> Exercise instructions: For this exercise, reproduce the entries below exactly, but only from the line containing "1287x736 pixels. Task: Open" through the line containing "Open the 'No", both included.

> Supplied material:
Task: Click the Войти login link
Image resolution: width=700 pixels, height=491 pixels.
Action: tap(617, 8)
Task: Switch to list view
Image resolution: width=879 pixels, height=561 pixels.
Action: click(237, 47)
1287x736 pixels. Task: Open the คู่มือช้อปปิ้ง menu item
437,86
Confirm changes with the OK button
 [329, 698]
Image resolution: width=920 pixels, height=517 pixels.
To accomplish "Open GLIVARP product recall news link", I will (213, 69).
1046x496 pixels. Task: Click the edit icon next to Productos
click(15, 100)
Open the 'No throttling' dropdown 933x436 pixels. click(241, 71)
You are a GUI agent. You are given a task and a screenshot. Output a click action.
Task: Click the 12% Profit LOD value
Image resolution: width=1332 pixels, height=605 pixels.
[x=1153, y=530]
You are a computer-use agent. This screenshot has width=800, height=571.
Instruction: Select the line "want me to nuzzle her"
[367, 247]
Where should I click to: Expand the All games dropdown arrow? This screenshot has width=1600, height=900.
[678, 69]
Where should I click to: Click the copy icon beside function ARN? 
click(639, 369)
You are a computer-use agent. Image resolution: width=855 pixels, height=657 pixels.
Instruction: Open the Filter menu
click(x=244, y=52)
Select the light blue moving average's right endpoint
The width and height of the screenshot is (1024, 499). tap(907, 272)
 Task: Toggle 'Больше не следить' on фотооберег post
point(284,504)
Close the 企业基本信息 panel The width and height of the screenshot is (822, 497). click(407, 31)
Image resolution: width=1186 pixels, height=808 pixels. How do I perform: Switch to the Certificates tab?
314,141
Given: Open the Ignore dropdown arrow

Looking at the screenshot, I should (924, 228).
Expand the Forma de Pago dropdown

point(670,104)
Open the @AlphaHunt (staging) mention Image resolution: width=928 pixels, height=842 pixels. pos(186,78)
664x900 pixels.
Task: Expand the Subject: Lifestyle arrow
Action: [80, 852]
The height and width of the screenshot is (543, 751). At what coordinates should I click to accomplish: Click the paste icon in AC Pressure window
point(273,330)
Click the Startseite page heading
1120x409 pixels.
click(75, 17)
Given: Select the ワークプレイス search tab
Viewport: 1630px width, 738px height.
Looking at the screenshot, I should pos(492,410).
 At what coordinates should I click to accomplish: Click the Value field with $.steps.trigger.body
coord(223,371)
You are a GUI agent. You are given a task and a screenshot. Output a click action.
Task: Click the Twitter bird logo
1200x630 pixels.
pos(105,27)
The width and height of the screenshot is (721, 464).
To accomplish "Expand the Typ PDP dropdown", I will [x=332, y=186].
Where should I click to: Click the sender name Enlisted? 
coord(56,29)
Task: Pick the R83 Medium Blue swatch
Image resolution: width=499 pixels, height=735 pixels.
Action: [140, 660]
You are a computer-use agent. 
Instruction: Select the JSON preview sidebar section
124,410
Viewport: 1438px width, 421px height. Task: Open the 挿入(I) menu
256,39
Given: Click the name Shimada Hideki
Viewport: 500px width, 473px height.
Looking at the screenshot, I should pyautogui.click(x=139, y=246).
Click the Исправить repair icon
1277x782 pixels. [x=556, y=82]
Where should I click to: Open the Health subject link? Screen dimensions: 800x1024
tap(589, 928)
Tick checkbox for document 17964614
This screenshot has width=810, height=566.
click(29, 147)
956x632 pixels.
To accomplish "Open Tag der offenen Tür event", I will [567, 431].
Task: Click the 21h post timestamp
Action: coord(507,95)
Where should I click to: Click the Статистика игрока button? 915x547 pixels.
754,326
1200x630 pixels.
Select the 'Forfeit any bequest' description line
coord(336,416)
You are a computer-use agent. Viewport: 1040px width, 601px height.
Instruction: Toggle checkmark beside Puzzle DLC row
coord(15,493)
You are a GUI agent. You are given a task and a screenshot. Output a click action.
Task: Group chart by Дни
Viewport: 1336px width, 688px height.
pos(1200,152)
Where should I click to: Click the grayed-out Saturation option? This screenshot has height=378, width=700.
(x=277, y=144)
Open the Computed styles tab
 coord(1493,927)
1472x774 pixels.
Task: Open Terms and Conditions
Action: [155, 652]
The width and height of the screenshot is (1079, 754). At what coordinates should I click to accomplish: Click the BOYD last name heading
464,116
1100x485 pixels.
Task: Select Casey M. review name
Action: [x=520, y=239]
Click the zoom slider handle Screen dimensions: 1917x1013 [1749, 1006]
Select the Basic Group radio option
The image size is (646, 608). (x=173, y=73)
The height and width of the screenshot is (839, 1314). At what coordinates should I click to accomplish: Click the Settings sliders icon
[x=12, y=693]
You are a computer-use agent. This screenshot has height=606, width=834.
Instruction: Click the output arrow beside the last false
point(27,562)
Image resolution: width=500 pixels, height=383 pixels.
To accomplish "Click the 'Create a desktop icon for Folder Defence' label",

> Exercise output:
1287x736 pixels. Task: Open the คู่มือช้อปปิ้ง menu item
437,86
Confirm changes with the OK button
 [329, 698]
Image resolution: width=920 pixels, height=517 pixels.
To accomplish "Open GLIVARP product recall news link", I will (213, 69).
1046x496 pixels. Task: Click the edit icon next to Productos
click(15, 100)
Open the 'No throttling' dropdown 933x436 pixels. click(241, 71)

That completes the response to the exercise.